Hal tersebut tercermin dari nilai Saldo Bersih Tertimbang (SBT) kegiatan usaha pada triwulan I 2025 sebesar 20,81 persen. Atau termoderasi dari 24,19 persen pada triwulan IV 2024. Ini disampaikan Kepala KPw BI Malang Febrina, Rabu (16/4) kemarin.
Untuk diketahui, Saldo Bersih Tertimbang (SBT) adalah metode pengolahan data yang digunakan untuk mengetahui perkembangan permintaan dan penawaran pembiayaan. SBT digunakan dalam survei BI. Hasil survei ini digunakan untuk mengetahui kinerja kegiatan dunia usaha, mengetahui perkembangan penyaluran kredit baru serta mengetahui prospek kondisi moneter dan ekonomi hingga mengetahui risiko dalam penyaluran kredit.

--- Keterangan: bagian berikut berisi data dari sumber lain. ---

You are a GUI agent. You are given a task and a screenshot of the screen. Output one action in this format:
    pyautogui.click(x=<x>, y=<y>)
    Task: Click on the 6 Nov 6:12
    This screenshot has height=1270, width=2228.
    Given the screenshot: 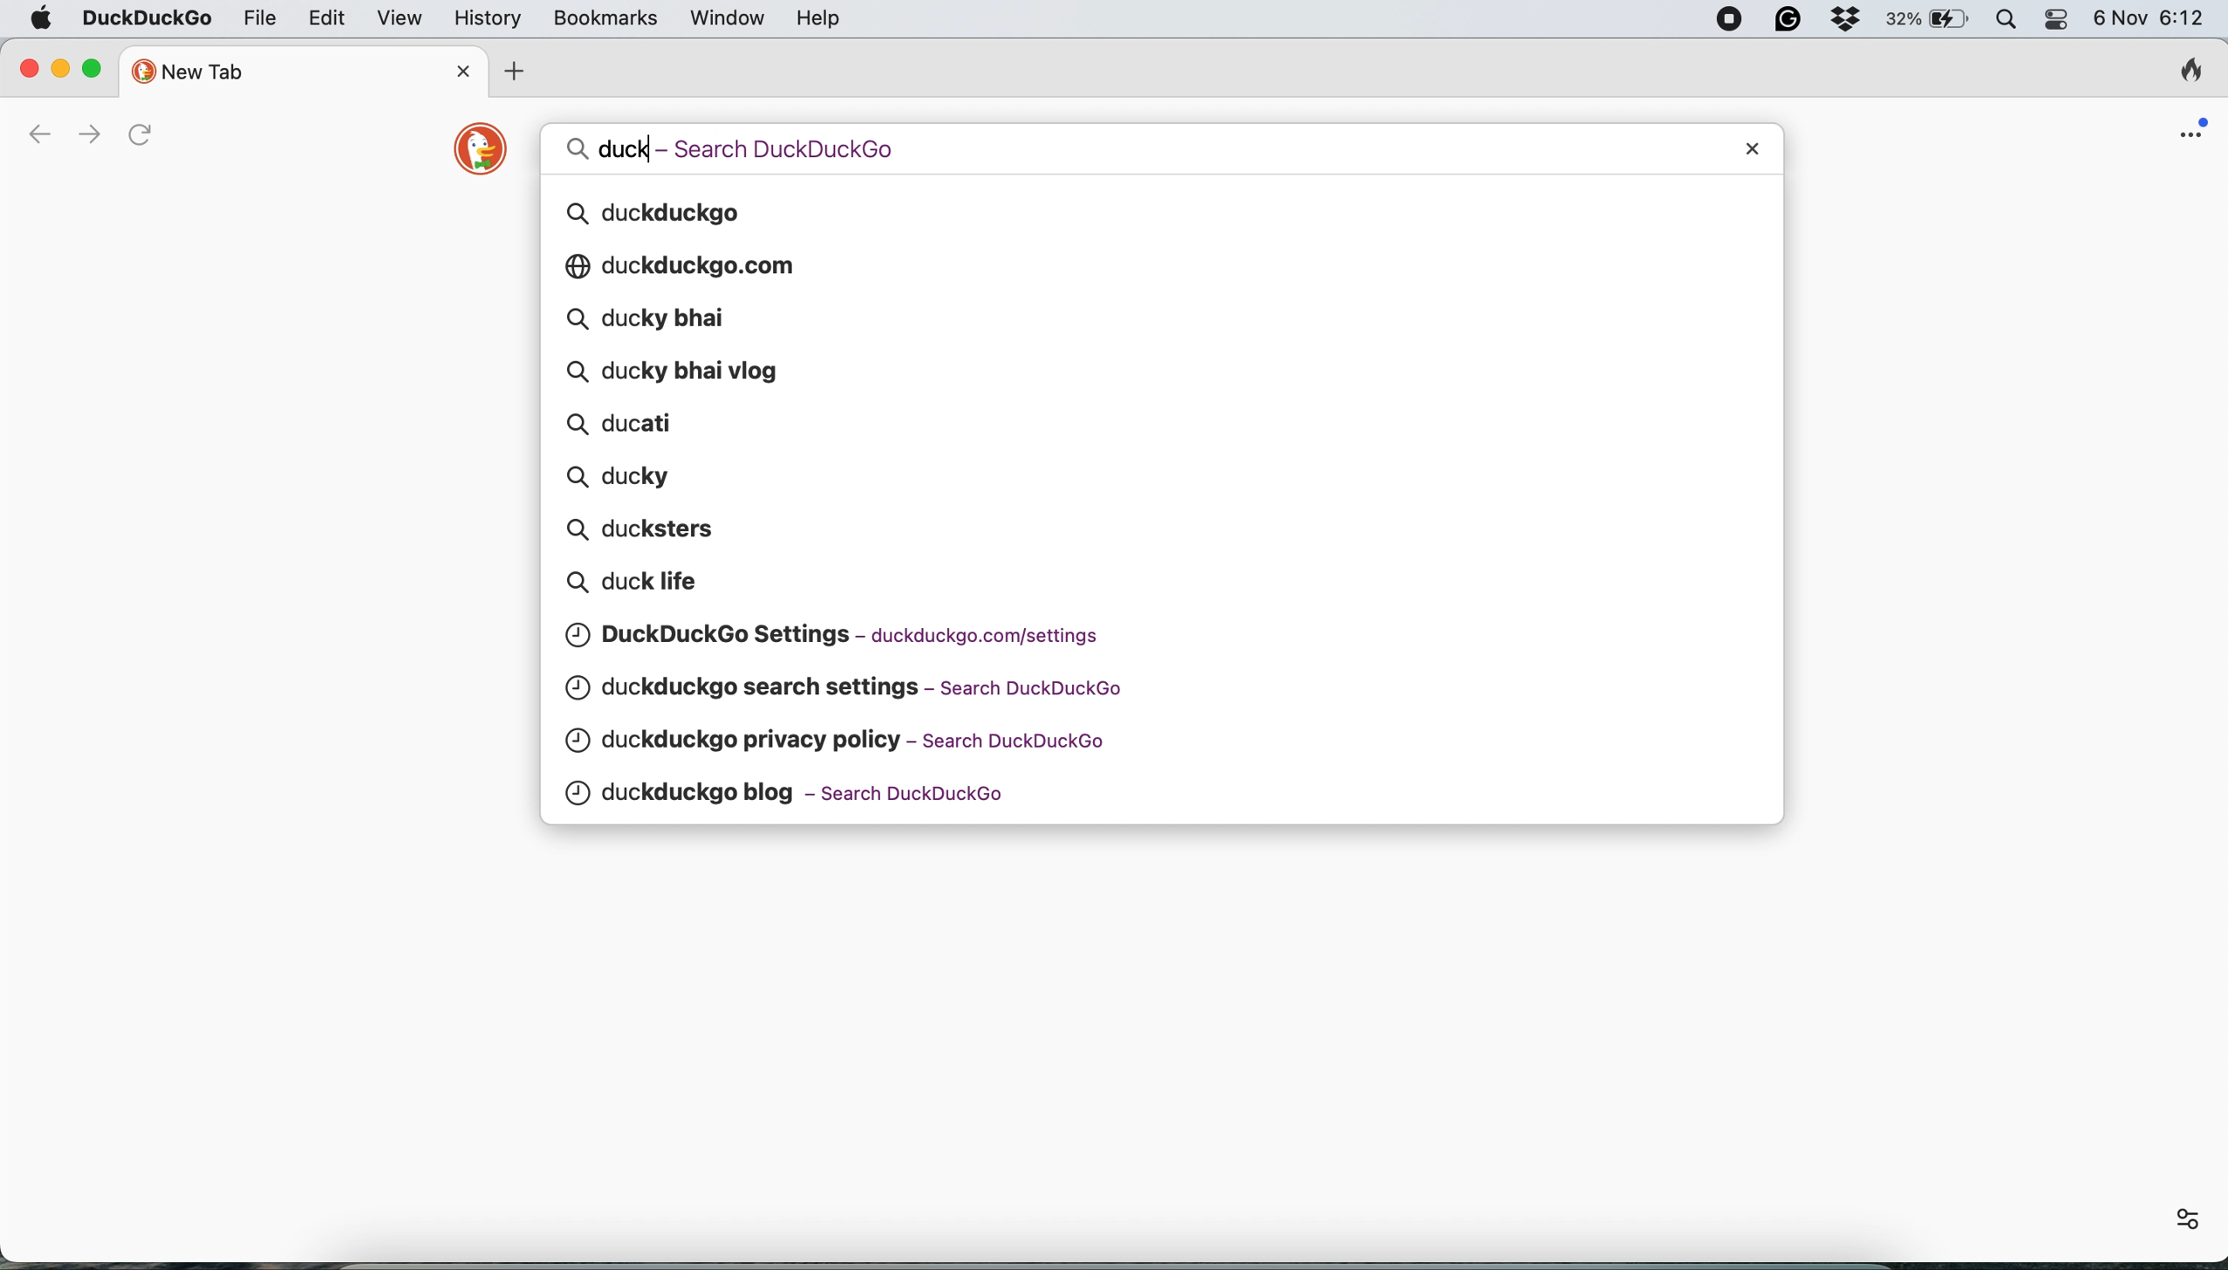 What is the action you would take?
    pyautogui.click(x=2147, y=21)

“Termoderasinya kinerja kegiatan dunia usaha dari triwulan sebelumnya terjadi seiring masih rendahnya realisasi belanja pemerintah pada awal tahun dan tertahannya ekspor sejalan meningkatnya ketidakpastian global,” jelas Febrina pada rilis resmi hasil survei SKUD KPw BI Malang kemarin.

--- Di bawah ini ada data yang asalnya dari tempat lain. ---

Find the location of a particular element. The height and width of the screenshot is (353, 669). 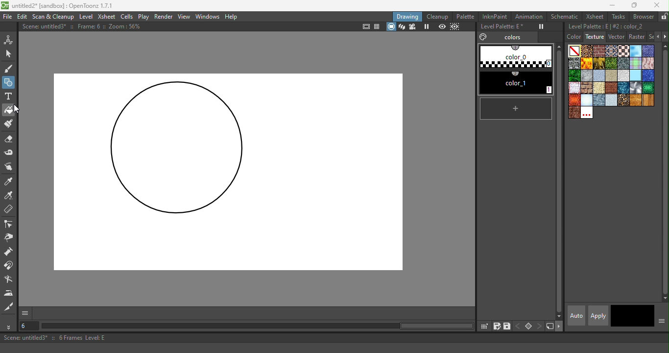

Cursor is located at coordinates (18, 110).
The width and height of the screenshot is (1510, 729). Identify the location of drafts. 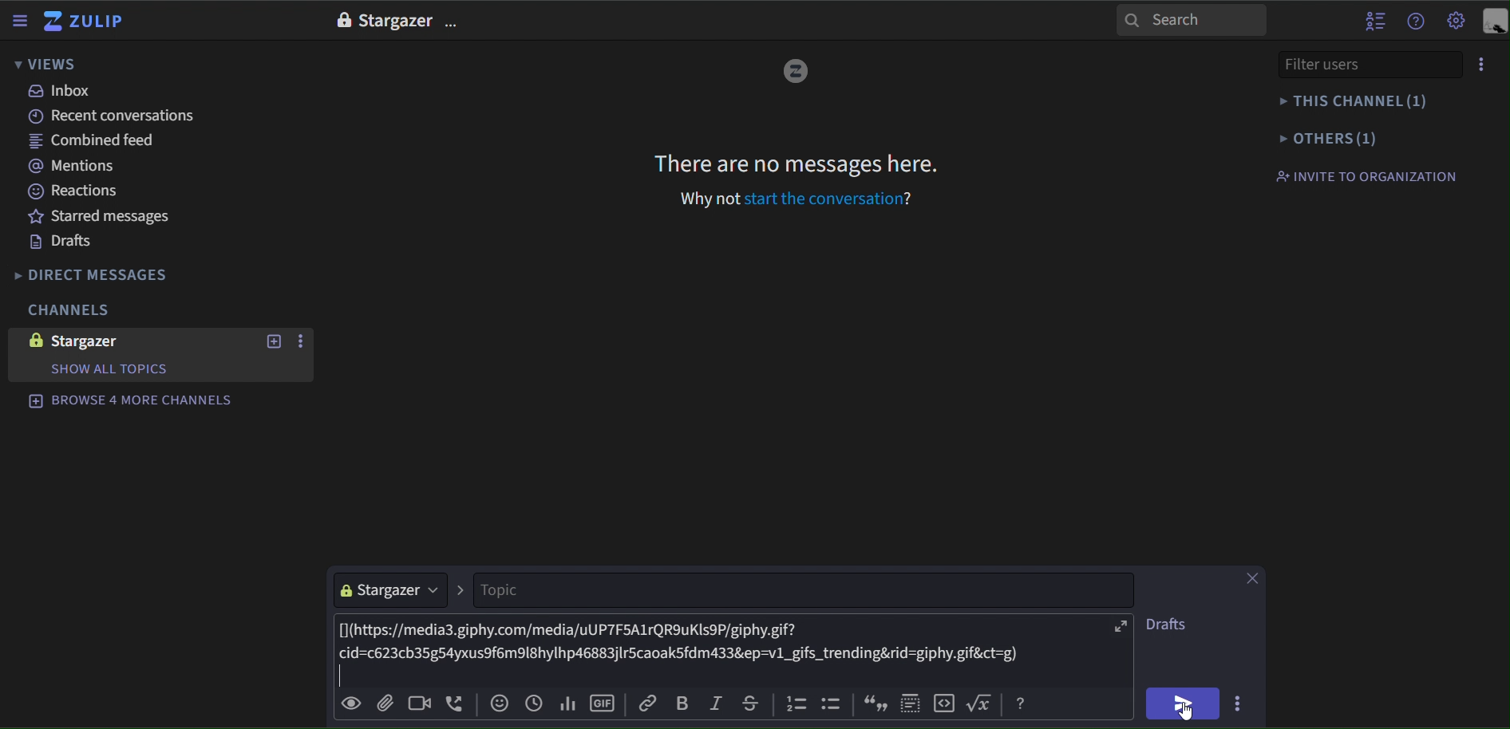
(61, 243).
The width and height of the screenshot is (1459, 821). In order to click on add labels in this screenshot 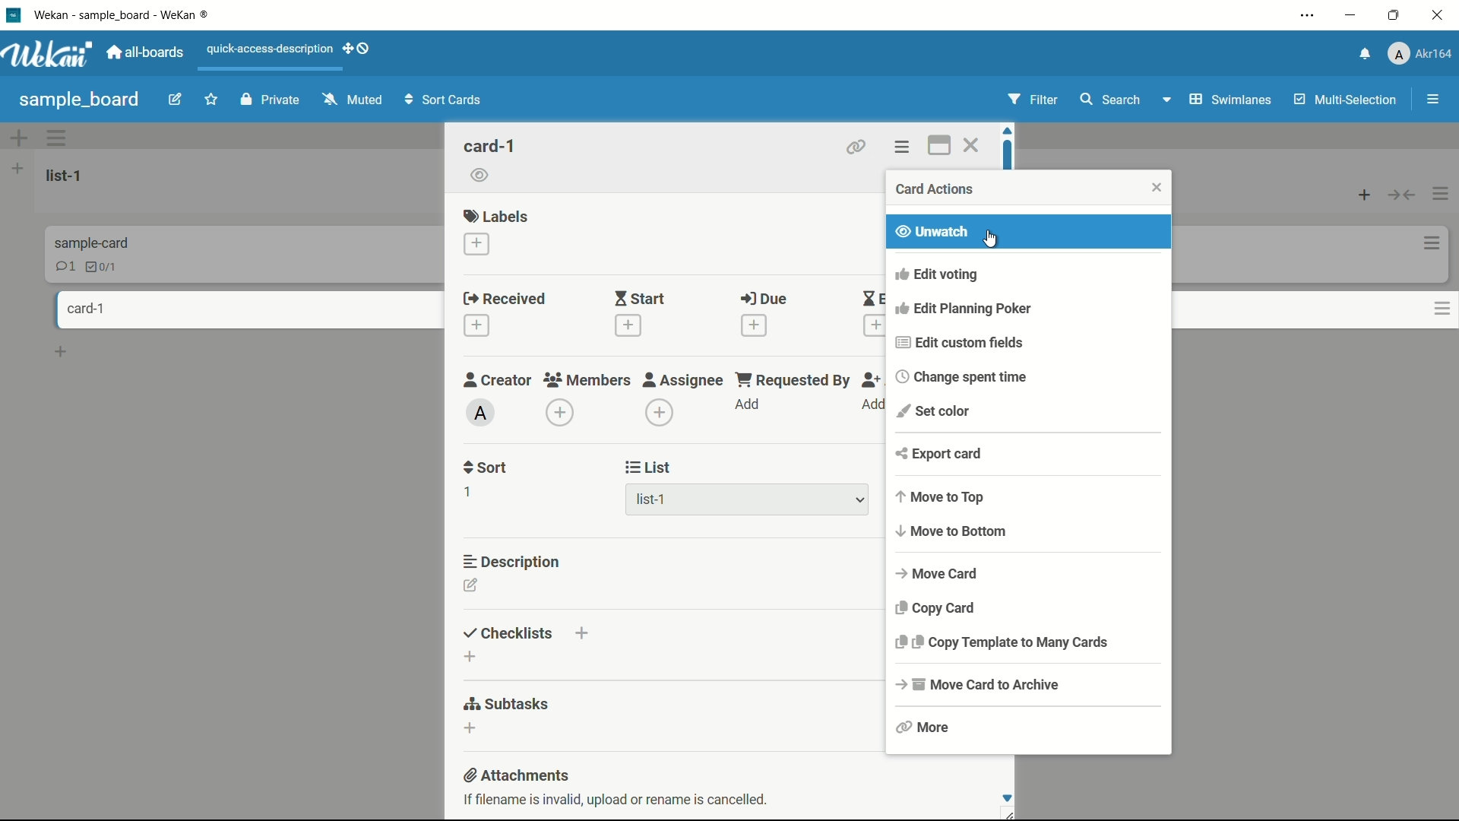, I will do `click(476, 244)`.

Ia menambahkan, pergerakan kinerja kegiatan dunia usaha pada triwulan I 2025 didorong terutama oleh melambatnya kinerja sektor Pertanian, Kehutanan dan Perikanan (SBT -5,64 persen), Perdagangan Besar dan Eceran (SBT -4,05 persen), dan Konstruksi (SBT -4,53 persen).
Febrina menyampaikan lebih lanjut bahwa investasi pada triwulan I 2025 terpantau tumbuh melambat dibandingkan triwulan sebelumnya. Pada triwulan I 2025, SBT investasi tercatat sebesar 0,29 persen, lebih rendah dari triwulan sebelumnya dengan SBT sebesar 18,75 persen.
“Nah ini terjadi karena ada perlambatan belanja modal serta masuknya siklus pengadaan pada awal tahun anggaran proyek di kalangan pemerintah daerah,” jelas dia.
Sementara Saldo Bersih (SB) kondisi keuangan turut mengalami perlambatan dengan SB sebesar 0,35 persen, lebih rendah dari triwulan sebelumnya dengan SB sebesar 9,86 persen.
Termoderasinya kondisi keuangan dunia usaha didorong oleh perlambatan dari segala indikator yakni kinerja likuiditas, rentabilitas dan akses kredit. Saldo bersih adalah jumlah yang dapat ditarik atau digunakan untuk pembayaran apa pun dari rekening bank seseorang.
Meski begitu, saat ini mulai terpantau pada triwulan II 2025, responden memprakirakan kegiatan usaha terakselerasi dengan SBT sebesar 22,88 persen lebih tinggi dibandingkan SBT -20,81 persen pada triwulan I 2025.
Terakselerasinya kegiatan usaha tersebut seiring meningkatnya kinerja sektor Pertanian, Kehutanan dan Perikanan (SBT 6,65 persen), Industri Pengolahan (SBT 5,04 persen) dan Konstruksi (SBT 4,53 persen).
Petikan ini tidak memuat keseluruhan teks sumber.